On fleurit les tombes à la Toussaint. Pourquoi ? C’est une question qu’on ne se pose même pas. On pourrait aussi bien, je ne sais pas, les couvrir de feuillages, de cendres, de sucre, de papier doré, allumer des bougies, y déposer des photos… Non. C’est à la grâce et à la fragilité des fleurs qu’incombe la tâche d’honorer nos morts.
En novembre le choix n’est pas immense, ce sont les variétés de fin de saison les plus résistantes qui tiennent la vedette. Les bruyères et tous les chrysanthèmes, jaunes, violets, mordorés, qui rivalisent d’énormité grâce au talent des obtenteurs.
On arrive au cimetière avec sous le bras les potées qui ont poussé fort à propos à l’entrée des supermarchés fin octobre. On se sent un peu embarrassé.
On retrouve la tombe avec une efficacité proportionnelle à la taille du cimetière et à la constance des visites. On pose le pot de fleurs devant, et puis… rien. On se concentre pour évoquer mentalement le disparu, on se sent un peu gauche. On s’en va.
C’est un peu court comme rituel. Il faudrait des gestes plus lents, moins furtifs pour se donner le temps du souvenir.
J’ai été saisie par cette sépulture couverte d’un somptueux manteau de fleurs. Je me suis sentie proche de cette personne aimante qui a patiemment détaché les têtes des fleurs pour les arranger sur la dalle funèbre de Robert Leclerc, décédé il y a seize ans.

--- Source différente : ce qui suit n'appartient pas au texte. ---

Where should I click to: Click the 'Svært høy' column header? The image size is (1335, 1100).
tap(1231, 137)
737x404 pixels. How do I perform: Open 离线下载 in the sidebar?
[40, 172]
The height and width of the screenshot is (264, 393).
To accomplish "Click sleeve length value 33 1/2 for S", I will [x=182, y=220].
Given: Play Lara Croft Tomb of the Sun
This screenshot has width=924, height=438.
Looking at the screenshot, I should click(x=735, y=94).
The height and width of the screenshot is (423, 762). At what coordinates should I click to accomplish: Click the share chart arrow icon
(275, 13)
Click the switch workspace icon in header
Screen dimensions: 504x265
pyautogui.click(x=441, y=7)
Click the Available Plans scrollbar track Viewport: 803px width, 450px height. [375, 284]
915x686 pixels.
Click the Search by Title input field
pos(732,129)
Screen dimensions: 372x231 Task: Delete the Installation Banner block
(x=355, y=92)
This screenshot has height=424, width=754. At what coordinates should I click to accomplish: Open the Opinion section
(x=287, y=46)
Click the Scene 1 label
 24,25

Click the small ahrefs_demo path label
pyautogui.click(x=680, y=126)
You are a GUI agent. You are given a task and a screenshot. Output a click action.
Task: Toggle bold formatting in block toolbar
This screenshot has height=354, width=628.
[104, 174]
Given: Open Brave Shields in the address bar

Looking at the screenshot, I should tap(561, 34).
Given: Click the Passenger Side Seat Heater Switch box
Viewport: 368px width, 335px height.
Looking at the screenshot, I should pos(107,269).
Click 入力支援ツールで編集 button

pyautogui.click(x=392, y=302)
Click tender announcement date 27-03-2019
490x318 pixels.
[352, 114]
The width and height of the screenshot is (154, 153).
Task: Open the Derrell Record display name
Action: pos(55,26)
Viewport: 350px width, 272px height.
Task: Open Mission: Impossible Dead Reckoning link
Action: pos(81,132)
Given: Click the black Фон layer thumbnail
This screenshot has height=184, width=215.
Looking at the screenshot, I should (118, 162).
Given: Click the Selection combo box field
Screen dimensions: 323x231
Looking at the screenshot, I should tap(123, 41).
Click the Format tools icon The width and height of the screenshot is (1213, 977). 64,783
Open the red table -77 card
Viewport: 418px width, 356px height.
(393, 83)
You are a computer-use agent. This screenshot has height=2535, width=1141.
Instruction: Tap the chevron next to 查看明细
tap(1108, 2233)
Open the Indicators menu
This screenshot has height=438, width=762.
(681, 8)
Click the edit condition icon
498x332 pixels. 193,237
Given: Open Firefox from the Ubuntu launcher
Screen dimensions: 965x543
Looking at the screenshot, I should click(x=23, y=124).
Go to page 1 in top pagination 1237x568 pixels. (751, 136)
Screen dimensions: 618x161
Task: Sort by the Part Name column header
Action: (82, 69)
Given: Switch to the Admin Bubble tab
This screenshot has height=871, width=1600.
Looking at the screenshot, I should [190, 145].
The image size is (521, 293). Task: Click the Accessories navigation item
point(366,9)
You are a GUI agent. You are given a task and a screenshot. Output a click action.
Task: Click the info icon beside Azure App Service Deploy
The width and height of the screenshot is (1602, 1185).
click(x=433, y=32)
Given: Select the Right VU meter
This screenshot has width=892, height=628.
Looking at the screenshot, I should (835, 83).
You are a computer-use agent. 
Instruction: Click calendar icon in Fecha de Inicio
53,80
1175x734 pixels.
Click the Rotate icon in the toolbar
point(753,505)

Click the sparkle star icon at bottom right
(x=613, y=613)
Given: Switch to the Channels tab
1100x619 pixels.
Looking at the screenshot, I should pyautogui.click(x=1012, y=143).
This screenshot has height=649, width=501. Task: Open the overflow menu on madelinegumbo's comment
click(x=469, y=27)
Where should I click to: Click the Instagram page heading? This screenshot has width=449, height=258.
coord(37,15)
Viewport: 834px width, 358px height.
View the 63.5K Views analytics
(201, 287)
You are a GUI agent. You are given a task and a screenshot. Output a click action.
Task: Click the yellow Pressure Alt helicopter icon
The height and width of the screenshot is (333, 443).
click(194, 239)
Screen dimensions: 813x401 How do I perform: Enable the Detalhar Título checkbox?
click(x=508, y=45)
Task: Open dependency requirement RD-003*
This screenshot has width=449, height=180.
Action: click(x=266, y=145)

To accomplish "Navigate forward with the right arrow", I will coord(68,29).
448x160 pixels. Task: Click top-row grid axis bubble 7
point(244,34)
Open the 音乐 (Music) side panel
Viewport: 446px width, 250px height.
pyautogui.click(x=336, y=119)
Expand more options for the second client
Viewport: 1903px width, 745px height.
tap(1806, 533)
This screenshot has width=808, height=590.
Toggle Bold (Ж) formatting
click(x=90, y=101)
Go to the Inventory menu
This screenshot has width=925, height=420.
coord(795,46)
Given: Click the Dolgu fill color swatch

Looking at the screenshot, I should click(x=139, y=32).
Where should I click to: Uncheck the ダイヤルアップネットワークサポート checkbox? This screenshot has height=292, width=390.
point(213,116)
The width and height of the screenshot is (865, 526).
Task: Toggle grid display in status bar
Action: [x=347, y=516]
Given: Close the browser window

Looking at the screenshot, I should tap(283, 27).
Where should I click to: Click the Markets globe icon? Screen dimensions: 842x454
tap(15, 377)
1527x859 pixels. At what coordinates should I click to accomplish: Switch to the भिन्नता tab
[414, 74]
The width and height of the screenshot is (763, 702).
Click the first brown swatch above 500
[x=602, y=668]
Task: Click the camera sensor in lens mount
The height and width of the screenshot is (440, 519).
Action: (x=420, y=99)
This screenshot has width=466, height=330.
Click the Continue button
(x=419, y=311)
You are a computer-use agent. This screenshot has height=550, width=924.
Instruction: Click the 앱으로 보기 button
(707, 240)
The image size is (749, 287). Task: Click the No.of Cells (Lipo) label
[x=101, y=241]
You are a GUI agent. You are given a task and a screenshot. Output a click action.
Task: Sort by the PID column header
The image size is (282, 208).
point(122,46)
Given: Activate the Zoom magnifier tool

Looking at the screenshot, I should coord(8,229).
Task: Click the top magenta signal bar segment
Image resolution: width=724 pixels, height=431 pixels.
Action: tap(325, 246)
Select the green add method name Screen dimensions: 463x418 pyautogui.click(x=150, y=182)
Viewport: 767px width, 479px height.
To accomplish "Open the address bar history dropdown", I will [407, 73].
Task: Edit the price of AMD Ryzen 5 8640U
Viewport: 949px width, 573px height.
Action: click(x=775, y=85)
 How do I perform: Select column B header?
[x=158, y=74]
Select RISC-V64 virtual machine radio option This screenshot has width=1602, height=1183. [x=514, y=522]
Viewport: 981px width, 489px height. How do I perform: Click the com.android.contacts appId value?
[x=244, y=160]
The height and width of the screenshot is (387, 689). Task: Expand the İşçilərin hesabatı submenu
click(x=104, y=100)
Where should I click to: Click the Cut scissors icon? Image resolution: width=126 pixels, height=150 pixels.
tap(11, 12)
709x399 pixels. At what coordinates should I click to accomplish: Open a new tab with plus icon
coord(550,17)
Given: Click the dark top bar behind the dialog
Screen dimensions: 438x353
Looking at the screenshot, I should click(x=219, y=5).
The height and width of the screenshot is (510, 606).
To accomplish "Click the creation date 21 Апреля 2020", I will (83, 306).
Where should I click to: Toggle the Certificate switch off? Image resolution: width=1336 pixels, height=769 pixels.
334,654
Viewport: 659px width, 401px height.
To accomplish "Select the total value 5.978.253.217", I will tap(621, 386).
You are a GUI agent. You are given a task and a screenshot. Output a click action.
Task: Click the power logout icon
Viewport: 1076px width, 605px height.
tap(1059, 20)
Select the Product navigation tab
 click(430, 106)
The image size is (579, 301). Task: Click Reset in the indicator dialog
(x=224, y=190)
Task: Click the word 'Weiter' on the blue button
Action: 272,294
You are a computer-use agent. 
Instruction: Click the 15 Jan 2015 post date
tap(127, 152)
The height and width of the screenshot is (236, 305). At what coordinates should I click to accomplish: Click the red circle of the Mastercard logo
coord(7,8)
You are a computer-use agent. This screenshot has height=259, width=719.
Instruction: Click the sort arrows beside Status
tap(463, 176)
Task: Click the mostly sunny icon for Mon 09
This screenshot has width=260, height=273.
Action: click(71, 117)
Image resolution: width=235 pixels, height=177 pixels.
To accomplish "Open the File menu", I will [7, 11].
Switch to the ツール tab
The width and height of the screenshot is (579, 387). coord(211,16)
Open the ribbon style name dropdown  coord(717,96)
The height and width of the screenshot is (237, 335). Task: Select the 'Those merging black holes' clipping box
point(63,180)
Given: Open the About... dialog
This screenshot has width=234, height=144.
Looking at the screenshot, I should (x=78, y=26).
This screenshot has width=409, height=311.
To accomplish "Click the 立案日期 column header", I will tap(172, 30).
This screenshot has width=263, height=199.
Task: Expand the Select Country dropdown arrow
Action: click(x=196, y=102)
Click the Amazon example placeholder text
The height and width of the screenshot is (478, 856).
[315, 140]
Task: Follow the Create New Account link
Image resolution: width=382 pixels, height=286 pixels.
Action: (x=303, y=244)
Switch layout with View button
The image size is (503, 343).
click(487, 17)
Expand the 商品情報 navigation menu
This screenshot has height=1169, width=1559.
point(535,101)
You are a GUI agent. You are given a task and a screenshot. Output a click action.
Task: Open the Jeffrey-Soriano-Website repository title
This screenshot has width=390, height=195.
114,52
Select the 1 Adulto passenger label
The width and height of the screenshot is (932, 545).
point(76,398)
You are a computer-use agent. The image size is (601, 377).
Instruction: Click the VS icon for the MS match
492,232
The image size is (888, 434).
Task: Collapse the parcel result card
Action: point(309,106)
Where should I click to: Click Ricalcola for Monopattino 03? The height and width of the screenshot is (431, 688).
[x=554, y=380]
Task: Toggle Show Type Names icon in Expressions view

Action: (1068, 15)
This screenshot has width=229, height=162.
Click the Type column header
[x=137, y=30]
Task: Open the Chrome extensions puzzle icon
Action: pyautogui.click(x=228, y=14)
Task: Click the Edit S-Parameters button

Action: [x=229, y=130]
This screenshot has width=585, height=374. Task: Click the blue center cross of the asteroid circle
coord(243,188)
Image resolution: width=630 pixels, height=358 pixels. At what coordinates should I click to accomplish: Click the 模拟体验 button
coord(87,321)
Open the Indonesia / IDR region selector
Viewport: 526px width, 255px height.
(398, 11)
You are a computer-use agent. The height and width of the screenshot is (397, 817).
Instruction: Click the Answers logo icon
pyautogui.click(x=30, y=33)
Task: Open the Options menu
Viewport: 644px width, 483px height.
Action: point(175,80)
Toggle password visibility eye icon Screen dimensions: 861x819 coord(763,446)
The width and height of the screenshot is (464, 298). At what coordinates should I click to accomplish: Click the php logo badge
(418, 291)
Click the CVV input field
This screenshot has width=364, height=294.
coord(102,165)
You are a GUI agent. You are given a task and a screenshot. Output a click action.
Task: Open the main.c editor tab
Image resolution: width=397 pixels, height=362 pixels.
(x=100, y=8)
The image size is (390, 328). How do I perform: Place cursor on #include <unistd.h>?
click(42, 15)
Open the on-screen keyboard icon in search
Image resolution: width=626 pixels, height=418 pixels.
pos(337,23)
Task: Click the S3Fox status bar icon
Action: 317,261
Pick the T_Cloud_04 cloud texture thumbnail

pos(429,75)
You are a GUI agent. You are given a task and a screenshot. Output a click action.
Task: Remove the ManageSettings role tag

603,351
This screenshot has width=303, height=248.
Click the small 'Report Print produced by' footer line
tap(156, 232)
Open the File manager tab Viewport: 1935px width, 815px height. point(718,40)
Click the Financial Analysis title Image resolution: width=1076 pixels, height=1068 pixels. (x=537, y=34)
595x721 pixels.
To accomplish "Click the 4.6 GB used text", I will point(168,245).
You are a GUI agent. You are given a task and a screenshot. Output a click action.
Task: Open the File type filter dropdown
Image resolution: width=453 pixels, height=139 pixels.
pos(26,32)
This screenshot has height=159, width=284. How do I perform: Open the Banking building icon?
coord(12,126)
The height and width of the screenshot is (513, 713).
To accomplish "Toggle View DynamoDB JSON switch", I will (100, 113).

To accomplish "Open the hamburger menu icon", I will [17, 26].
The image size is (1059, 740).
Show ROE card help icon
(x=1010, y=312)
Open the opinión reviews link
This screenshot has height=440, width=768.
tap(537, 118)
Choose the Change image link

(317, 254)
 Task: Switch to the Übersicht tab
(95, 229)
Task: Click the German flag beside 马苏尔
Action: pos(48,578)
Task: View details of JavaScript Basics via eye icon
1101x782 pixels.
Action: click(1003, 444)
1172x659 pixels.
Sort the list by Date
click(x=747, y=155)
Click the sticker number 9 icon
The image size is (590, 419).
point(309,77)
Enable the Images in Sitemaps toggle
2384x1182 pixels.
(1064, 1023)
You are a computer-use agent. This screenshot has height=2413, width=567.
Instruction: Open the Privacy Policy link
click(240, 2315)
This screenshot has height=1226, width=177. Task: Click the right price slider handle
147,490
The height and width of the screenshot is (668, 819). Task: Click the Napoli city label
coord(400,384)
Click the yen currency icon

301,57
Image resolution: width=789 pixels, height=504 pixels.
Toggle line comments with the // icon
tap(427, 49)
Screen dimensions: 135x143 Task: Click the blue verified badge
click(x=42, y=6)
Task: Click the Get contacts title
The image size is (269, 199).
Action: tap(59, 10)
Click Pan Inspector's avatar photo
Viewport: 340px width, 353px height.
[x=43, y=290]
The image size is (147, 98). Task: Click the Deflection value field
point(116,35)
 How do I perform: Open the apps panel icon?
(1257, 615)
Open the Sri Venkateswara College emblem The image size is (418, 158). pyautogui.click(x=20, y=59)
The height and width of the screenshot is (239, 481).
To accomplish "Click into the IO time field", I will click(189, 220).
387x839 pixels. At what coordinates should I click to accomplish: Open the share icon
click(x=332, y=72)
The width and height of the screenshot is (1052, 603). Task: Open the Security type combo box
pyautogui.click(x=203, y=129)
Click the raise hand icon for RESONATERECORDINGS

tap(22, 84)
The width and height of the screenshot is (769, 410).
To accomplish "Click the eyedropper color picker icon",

Le deuil sans doute s’est estompé, il reste le cadeau de ce temps passé à répandre des pétales au-dessus de la dernière demeure de la personne aimée, cette offrande de beauté éphémère.
Si on a choisi les fleurs, c’est peut-être parce qu’elles fanent et qu’elles symbolisent la brièveté de la vie.
C’est peut-être aussi parce que dans chaque fleur il y a fêlure, comme celle que laisse en nous le départ de ceux qui nous ont été chers.